FLORO learns by reconstructing masked content from partially observed multimodal inputs, encouraging the encoder to capture both spectral and spatial structure. Availability and validity channels allow the model to distinguish between observed, missing, and invalid data, supporting transfer across datasets with different sensor configurations.

FLORO pretraining regime
Masked autoencoding pretraining regime used to learn transferable multimodal geospatial representations.

🧪 Evaluation

FLORO is evaluated using the PANGAEA benchmark, a standardized framework for assessing the transferability of geospatial foundation models across diverse Earth observation tasks.

The evaluation follows a frozen-encoder protocol: the pretrained FLORO encoder remains fixed, while benchmark-defined downstream decoders are trained for each task. This setting isolates the quality and transferability of the learned representation, rather than measuring the performance ceiling obtainable through full end-to-end fine-tuning.

Semantic segmentation

Land-cover, flood, burn-scar, agricultural, and urban-mapping benchmarks.

Scene classification

Multispectral land-use and land-cover classification tasks.

Regression

Ecological and vegetation-structure tasks such as biomass estimation and canopy-height reconstruction.

Transfer evaluation

Frozen-encoder testing emphasizes the quality and generality of the learned representation.

Across these evaluations, FLORO achieves strong transfer performance despite being pretrained on substantially fewer image samples than several recent large-scale geospatial foundation models.

📊 Why FLORO?

Many geospatial foundation models scale primarily by increasing the size of the pretraining corpus.
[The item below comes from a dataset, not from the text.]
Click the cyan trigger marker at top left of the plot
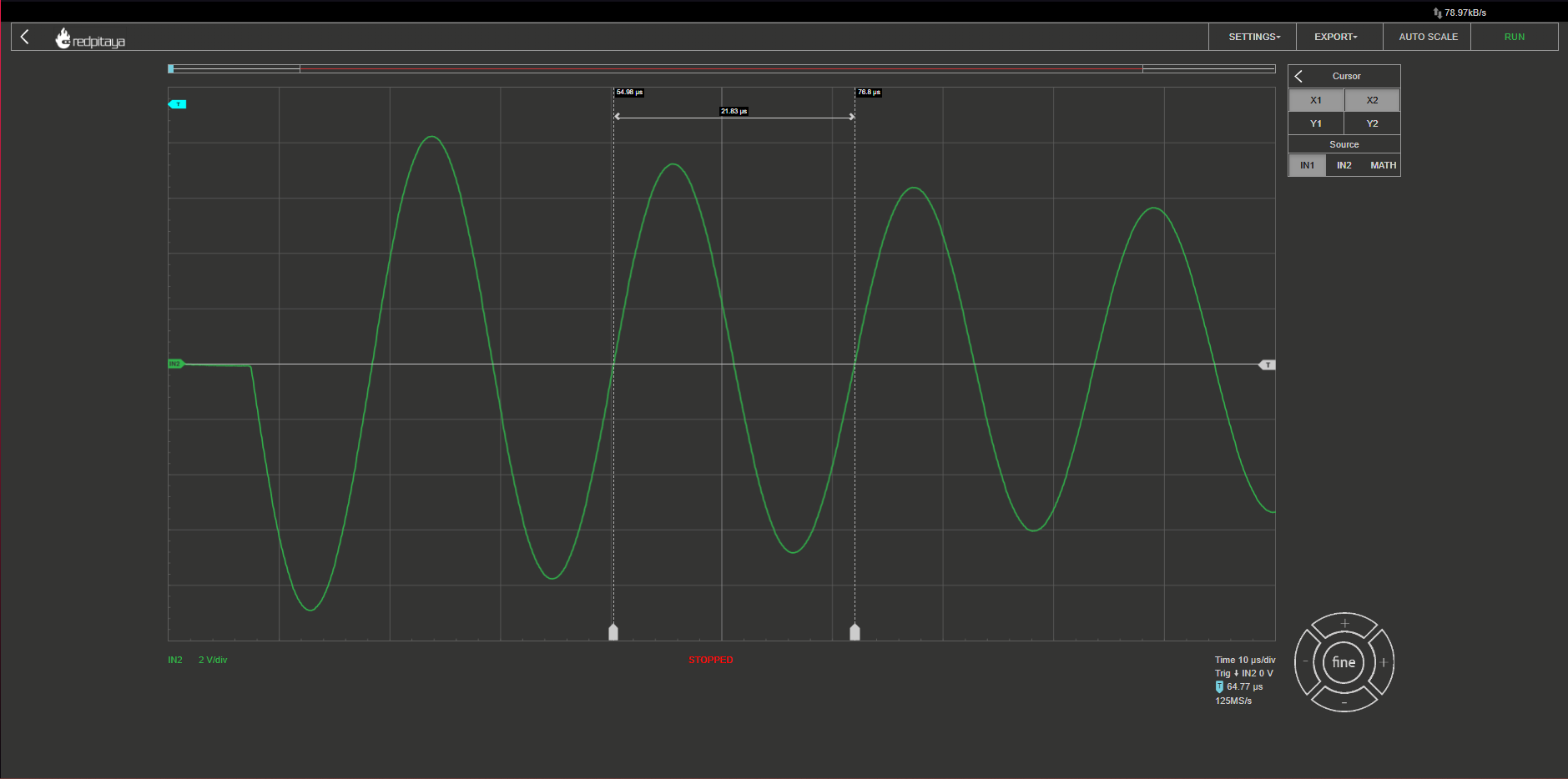coord(178,104)
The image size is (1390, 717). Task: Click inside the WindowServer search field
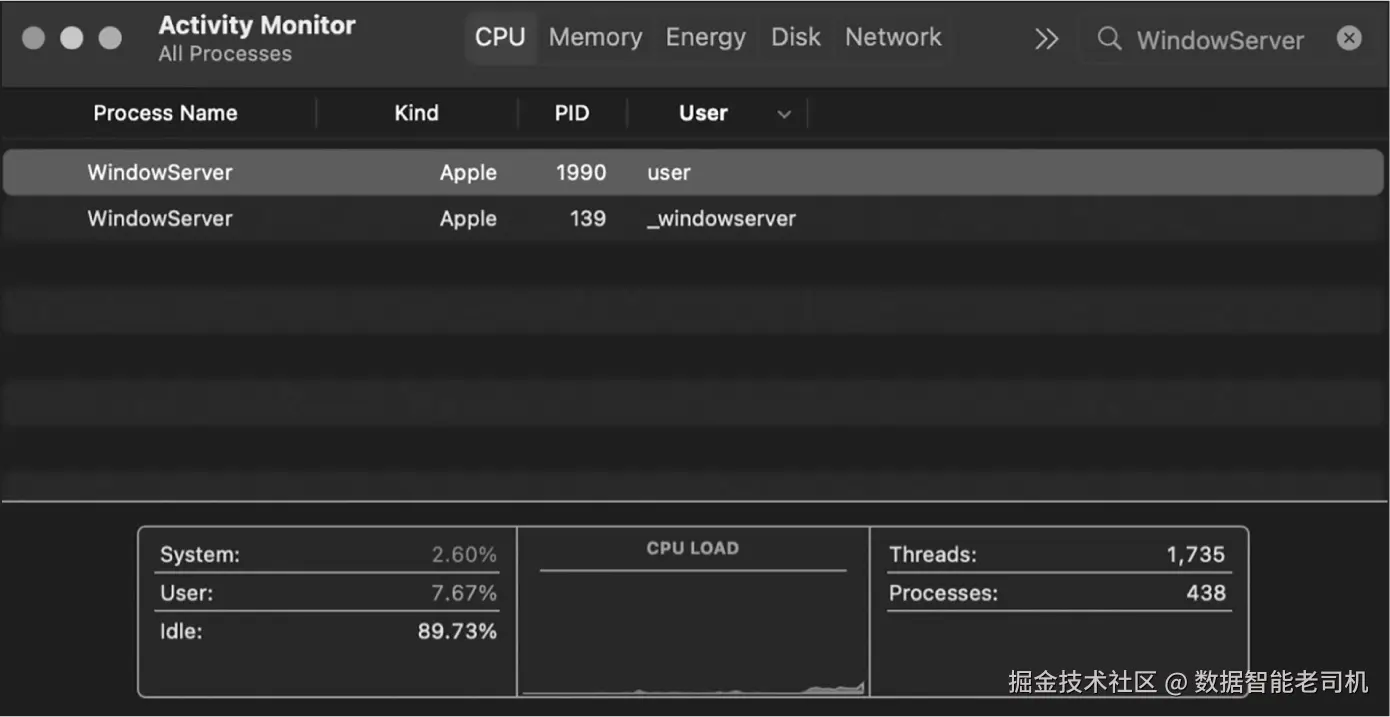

FLORO explores a complementary direction: learning from a smaller but highly heterogeneous collection of remote sensing observations.

This design is motivated by ecological remote sensing, where downstream tasks often require generalization across sensors, landscapes, resolutions, and data availability conditions. In these settings, robustness to heterogeneous inputs can be as important as raw pretraining scale.

  • Sensor diversity
  • Modality flexibility
  • Ecological relevance
  • Transferability under limited downstream adaptation

🌱 Applications

FLORO is being developed for remote sensing applications where ecological structure and function need to be inferred across space and scale.

Vegetation and land-cover mapping

Mapping vegetation patterns and land-cover structure across heterogeneous landscapes.

Canopy-height estimation

Supporting vegetation-structure mapping from multimodal remote sensing observations.

Aboveground biomass estimation

Linking spectral, structural, and environmental signals to ecosystem function.

Dryland and rangeland monitoring

Supporting ecological monitoring in sparse, heterogeneous, and data-limited landscapes.

Multimodal data fusion

Combining optical, radar, elevation, and UAV-derived data sources.

Limited-label transfer learning

Adapting remote sensing representations to downstream datasets with limited annotations.

📌 Status

The current version of FLORO has been evaluated under the PANGAEA benchmark using a frozen-encoder transfer protocol. The model has been tested across semantic segmentation, scene classification, and regression tasks, showing strong generalization across multiple datasets and sensing configurations.

Code, pretrained weights, and manuscript links will be added once publicly available.